Loving your blog thus far and am glad I found it. 🙂
Thank you for your comments and for sharing your extensive knowledge and experience about martial arts 😀🙏! I can tell you are passionate about this subject. I note your point about Yin and Yang ☯️
So glad you found your way to my blog! Stay tuned-in more to come!
An excellent piece. Ironically, I live close to a Muay Thai studio and have wondered about it; now, courtesy of your blog, I have insight. Many thanks.
Wonder no more. Pay a visit to your local Muay Thai studio. I would recommend martial arts to anybody.
I am so glad that I read your post. I have been thinking about learning some form of martial arts for the workout and also to establish a good mind/body connection in addition to gaining confidence and strength. I feel very inspired by you. Thank you.
Thank you Alana for your kind words! You made my day! It made me really happy to know that I managed to inspire you somehow . I would recommend to anyone to try and practice martial arts, it will no doubt help you gain confidence and strength and will help establish a good mind/body connection as you rightly said.
I enjoyed your discussion. While I am not into martial arts, I appreciate your details about the studies done that contrast how our brains experience positivity and negativity.
There are negative and positive things. Good things can happen to bad people and bad things can happen to good people. I don’t think anybody is only positive or happy 24/7. In North America, there is even such a phenomenon as people seeing bad things too positively which makes them gamblers and losers in the investment market, as well as easy prey for online scammers.

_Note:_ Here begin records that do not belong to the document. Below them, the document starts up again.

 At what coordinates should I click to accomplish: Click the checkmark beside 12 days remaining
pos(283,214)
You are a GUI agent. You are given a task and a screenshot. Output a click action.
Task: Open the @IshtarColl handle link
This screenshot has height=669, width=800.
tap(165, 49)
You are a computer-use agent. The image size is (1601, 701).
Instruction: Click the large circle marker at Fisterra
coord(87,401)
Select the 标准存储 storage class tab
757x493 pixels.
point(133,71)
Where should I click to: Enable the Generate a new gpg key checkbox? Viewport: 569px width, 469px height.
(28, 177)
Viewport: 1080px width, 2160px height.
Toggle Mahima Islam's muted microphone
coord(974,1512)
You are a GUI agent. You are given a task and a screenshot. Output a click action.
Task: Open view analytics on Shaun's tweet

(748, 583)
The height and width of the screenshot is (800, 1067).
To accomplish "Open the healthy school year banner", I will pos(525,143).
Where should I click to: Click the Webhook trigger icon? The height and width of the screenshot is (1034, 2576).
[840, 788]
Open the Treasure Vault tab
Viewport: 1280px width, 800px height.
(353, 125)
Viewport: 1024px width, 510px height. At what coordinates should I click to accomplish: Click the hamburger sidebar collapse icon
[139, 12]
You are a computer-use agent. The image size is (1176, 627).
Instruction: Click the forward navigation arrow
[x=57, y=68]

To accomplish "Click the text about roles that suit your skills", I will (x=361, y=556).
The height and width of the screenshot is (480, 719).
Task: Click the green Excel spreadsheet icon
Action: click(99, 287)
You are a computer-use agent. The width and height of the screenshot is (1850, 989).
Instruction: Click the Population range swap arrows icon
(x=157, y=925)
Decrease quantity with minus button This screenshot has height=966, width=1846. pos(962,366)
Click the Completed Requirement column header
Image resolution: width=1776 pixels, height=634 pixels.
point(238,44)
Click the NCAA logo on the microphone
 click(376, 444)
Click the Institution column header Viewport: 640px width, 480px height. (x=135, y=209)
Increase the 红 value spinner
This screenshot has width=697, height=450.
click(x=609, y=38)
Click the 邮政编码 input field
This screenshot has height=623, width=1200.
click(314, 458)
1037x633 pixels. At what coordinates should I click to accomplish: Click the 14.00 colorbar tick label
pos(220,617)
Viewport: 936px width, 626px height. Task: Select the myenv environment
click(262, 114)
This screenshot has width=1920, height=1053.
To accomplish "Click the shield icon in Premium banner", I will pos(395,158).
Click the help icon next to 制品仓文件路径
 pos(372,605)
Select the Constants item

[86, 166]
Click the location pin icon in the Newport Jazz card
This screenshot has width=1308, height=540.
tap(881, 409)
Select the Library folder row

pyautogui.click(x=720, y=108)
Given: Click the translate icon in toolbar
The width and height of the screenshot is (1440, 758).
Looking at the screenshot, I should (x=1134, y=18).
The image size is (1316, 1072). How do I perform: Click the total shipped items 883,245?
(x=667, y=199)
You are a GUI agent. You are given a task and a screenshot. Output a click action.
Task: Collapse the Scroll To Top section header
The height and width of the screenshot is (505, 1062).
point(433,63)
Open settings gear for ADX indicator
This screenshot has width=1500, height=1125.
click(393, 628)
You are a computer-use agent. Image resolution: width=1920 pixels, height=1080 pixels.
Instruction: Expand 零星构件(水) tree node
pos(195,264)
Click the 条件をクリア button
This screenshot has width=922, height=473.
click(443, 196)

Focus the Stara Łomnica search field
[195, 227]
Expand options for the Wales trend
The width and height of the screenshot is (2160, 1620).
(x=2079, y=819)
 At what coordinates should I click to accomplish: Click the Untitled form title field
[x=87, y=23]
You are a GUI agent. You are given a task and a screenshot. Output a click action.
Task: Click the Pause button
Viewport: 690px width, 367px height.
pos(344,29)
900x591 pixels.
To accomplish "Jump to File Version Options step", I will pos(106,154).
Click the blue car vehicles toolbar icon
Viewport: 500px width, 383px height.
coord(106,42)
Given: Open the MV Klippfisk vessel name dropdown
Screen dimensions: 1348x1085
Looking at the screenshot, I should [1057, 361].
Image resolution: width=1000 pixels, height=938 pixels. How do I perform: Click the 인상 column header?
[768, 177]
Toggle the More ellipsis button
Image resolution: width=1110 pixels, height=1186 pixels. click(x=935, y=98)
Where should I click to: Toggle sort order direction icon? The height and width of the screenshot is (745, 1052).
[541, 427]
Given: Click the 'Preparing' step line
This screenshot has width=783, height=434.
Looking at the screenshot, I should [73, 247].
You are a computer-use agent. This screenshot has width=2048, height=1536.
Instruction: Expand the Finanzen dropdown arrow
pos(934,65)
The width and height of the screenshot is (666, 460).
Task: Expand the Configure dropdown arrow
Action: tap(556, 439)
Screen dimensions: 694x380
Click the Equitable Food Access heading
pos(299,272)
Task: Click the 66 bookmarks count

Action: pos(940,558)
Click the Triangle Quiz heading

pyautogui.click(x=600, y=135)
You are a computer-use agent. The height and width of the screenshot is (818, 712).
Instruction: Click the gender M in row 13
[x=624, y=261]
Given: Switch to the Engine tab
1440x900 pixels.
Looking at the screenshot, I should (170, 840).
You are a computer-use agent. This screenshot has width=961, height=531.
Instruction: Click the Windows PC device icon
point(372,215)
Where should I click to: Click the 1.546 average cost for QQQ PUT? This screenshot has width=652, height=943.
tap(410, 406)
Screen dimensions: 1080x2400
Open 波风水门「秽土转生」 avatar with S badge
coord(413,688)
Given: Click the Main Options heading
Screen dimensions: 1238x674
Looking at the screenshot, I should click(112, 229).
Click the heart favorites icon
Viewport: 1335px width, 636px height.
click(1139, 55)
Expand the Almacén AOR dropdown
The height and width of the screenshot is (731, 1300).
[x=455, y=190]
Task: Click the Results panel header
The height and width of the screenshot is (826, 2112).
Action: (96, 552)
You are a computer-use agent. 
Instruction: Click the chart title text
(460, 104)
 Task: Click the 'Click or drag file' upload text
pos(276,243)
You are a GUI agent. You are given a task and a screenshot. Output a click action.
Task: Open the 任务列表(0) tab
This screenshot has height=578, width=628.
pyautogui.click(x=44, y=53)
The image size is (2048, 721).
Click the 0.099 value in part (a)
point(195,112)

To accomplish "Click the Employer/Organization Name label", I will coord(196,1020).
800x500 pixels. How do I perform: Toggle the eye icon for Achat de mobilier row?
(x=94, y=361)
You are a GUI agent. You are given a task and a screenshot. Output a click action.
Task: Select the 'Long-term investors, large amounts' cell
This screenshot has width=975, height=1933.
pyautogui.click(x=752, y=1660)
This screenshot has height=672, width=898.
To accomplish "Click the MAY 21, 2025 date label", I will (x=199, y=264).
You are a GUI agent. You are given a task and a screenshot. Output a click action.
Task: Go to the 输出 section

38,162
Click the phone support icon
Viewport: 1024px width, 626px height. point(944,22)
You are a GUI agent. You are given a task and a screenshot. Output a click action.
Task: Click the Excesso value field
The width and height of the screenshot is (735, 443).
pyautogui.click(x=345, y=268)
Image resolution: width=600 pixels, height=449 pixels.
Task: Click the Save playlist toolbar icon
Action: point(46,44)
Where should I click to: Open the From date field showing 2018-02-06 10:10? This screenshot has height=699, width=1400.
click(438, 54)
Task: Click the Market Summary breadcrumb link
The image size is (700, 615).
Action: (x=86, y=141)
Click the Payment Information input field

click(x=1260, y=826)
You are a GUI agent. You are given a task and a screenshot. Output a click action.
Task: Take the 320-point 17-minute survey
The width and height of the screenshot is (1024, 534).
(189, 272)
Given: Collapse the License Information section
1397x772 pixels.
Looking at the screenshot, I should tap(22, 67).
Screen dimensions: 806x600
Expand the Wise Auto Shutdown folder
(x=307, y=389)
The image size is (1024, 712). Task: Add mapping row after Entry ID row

My personal point is that we need to access everything critically and stay optimistic about outcomes.
To live a normal life one first of all needs to become boss and manager of their own life. Secondly, we must start loving ourselves.
Self-respect and confidence are big issues. Most frequently we are seeing overly confident people or the ones totally lacking confidence.
Putting honey and ice cream on everything doesn’t make it a dessert. I think being optimistic realist is really the best and allows one to be balanced and honest to themselves.
Thank you Inese for sharing your insights. I agree with your perspective i.e. putting honey🍯 and ice cream 🍨🍦 on everything doesn’t make it a dessert! Being optimistic realist like you are suggesting is a good way to do this life journey. Cheers to that 🥂!
Nice post. ❤️🌸
Glad to hear this post resonnates with you 😀🙏!